===== EXCERPTED DATA =====
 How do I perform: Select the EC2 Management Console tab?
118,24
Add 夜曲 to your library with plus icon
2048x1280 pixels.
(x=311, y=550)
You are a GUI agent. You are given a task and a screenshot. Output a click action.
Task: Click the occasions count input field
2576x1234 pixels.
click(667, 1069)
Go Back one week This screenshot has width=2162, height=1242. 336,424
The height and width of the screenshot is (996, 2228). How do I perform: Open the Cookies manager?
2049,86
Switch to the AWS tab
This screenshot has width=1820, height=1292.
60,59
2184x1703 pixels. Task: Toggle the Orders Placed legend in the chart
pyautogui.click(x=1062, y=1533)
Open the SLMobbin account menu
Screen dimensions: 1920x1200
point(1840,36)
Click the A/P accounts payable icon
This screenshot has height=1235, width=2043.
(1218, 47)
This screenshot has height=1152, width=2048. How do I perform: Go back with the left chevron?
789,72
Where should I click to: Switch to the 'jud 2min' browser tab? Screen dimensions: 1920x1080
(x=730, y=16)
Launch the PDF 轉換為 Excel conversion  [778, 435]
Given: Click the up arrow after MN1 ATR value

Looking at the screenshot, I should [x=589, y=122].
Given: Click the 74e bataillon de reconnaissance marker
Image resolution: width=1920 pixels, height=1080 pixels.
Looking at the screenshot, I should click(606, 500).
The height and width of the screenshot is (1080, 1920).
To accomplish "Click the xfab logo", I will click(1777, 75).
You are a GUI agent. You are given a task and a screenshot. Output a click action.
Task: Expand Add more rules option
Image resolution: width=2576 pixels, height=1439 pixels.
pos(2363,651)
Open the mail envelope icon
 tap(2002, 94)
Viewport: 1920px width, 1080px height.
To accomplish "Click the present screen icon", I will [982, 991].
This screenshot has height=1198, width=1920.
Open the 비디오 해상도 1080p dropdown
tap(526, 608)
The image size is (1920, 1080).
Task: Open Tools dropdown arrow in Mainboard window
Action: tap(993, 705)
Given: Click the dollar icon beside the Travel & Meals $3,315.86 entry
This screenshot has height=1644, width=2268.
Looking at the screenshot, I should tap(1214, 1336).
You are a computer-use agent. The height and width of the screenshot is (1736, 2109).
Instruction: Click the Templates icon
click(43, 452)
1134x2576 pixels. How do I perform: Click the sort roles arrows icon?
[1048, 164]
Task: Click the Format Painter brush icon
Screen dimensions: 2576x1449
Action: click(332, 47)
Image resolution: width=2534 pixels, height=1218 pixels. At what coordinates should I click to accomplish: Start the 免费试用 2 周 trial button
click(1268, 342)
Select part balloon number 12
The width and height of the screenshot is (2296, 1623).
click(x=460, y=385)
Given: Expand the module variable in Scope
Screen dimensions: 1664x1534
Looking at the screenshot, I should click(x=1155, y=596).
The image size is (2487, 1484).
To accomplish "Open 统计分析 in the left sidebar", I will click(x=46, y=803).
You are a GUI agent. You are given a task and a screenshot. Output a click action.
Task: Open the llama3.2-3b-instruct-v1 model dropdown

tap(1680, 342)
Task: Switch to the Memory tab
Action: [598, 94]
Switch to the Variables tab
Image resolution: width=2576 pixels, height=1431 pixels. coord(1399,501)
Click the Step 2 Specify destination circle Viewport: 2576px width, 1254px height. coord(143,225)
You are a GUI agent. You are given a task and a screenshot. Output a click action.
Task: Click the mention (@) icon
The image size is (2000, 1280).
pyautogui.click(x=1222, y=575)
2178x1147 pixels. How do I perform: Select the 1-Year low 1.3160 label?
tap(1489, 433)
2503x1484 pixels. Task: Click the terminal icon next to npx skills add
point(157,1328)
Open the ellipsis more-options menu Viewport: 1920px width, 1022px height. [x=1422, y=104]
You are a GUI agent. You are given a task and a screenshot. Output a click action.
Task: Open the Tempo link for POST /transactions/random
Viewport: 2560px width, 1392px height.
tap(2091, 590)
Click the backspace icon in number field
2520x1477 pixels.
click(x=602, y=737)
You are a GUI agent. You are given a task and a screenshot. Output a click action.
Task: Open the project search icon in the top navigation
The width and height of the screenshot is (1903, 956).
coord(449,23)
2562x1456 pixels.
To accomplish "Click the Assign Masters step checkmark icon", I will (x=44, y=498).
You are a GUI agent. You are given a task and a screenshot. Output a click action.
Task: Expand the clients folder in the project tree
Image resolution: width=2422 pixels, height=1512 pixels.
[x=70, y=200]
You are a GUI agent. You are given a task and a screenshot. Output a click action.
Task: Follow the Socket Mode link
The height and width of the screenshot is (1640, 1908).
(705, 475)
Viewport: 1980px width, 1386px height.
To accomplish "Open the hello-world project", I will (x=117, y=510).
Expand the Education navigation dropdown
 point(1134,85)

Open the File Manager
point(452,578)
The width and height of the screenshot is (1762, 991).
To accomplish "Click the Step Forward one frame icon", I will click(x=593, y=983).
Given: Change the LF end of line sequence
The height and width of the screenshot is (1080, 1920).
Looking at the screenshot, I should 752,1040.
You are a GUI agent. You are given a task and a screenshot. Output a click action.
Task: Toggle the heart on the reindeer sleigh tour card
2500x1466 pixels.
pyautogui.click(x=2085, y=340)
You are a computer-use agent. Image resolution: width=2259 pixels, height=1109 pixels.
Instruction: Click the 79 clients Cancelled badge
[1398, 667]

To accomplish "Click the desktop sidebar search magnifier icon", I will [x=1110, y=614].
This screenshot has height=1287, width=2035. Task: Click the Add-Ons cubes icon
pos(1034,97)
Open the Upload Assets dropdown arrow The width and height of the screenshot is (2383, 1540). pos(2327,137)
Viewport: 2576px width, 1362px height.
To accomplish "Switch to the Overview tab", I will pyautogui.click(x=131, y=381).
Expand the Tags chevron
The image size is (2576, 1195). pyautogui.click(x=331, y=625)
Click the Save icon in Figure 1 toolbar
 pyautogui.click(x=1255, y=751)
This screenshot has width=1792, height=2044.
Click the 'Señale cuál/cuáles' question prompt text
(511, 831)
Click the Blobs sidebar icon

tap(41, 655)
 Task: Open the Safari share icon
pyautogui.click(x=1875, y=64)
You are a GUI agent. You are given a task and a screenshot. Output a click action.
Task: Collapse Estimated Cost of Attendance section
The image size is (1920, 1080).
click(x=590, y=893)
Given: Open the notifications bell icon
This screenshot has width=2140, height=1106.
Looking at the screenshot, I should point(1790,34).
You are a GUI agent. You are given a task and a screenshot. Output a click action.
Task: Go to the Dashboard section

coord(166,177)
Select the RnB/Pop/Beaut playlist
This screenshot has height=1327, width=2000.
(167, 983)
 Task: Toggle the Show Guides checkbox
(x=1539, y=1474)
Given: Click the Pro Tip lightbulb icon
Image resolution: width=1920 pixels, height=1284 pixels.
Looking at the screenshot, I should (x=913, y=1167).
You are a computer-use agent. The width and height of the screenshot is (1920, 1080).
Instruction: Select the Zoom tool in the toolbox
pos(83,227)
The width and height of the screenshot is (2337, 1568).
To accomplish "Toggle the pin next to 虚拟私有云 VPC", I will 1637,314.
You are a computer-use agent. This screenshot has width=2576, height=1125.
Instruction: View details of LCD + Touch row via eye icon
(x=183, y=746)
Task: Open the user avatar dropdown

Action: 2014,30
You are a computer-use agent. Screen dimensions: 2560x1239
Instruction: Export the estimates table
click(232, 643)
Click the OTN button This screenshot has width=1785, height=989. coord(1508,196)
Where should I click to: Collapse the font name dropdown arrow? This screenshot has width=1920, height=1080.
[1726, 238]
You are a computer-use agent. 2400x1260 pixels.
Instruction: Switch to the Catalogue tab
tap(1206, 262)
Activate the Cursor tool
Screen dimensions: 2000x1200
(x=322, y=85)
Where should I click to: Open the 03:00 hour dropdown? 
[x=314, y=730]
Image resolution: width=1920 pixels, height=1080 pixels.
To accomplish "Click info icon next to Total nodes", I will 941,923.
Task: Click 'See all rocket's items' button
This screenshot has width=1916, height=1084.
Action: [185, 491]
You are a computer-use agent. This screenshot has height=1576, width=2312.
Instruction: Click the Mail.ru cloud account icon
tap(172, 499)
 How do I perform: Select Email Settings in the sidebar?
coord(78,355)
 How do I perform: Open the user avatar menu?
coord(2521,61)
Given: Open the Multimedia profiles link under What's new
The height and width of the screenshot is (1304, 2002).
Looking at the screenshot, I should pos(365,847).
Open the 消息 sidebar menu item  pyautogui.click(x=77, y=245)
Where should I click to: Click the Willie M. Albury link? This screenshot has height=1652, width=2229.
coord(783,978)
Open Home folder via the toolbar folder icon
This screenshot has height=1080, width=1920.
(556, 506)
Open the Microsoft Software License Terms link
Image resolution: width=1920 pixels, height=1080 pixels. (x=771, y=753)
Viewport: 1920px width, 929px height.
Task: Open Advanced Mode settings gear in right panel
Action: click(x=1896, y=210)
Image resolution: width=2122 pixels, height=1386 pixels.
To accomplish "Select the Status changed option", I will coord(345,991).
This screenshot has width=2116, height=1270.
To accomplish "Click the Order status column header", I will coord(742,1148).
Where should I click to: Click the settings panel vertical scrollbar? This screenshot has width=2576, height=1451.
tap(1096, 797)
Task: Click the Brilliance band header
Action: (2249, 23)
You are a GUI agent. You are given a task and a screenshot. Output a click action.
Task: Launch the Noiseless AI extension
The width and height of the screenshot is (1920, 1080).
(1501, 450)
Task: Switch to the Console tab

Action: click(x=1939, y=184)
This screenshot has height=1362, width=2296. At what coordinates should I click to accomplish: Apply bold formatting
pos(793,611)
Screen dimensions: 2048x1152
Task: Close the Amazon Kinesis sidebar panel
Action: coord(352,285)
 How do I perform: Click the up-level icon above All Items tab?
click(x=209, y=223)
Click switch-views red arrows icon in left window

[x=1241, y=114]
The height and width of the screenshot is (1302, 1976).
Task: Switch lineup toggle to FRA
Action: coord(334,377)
=====
# WORK REQUEST
Return only the part of the records above that opens with the line containing "Task: Click the Format Painter brush icon" and closes with the line containing "Task: Expand the", ends included.

# ANSWER AREA
Task: Click the Format Painter brush icon
Screen dimensions: 2576x1449
Action: click(332, 47)
Image resolution: width=2534 pixels, height=1218 pixels. At what coordinates should I click to accomplish: Start the 免费试用 2 周 trial button
click(1268, 342)
Select part balloon number 12
The width and height of the screenshot is (2296, 1623).
click(x=460, y=385)
Given: Expand the module variable in Scope
Screen dimensions: 1664x1534
Looking at the screenshot, I should click(x=1155, y=596).
The image size is (2487, 1484).
To accomplish "Open 统计分析 in the left sidebar", I will click(x=46, y=803).
You are a GUI agent. You are given a task and a screenshot. Output a click action.
Task: Open the llama3.2-3b-instruct-v1 model dropdown

tap(1680, 342)
Task: Switch to the Memory tab
Action: [598, 94]
Switch to the Variables tab
Image resolution: width=2576 pixels, height=1431 pixels. coord(1399,501)
Click the Step 2 Specify destination circle Viewport: 2576px width, 1254px height. coord(143,225)
You are a GUI agent. You are given a task and a screenshot. Output a click action.
Task: Click the mention (@) icon
The image size is (2000, 1280).
pyautogui.click(x=1222, y=575)
2178x1147 pixels. How do I perform: Select the 1-Year low 1.3160 label?
tap(1489, 433)
2503x1484 pixels. Task: Click the terminal icon next to npx skills add
point(157,1328)
Open the ellipsis more-options menu Viewport: 1920px width, 1022px height. [x=1422, y=104]
You are a GUI agent. You are given a task and a screenshot. Output a click action.
Task: Open the Tempo link for POST /transactions/random
Viewport: 2560px width, 1392px height.
tap(2091, 590)
Click the backspace icon in number field
2520x1477 pixels.
click(x=602, y=737)
You are a GUI agent. You are given a task and a screenshot. Output a click action.
Task: Open the project search icon in the top navigation
The width and height of the screenshot is (1903, 956).
coord(449,23)
2562x1456 pixels.
To accomplish "Click the Assign Masters step checkmark icon", I will (x=44, y=498).
You are a GUI agent. You are given a task and a screenshot. Output a click action.
Task: Expand the clients folder in the project tree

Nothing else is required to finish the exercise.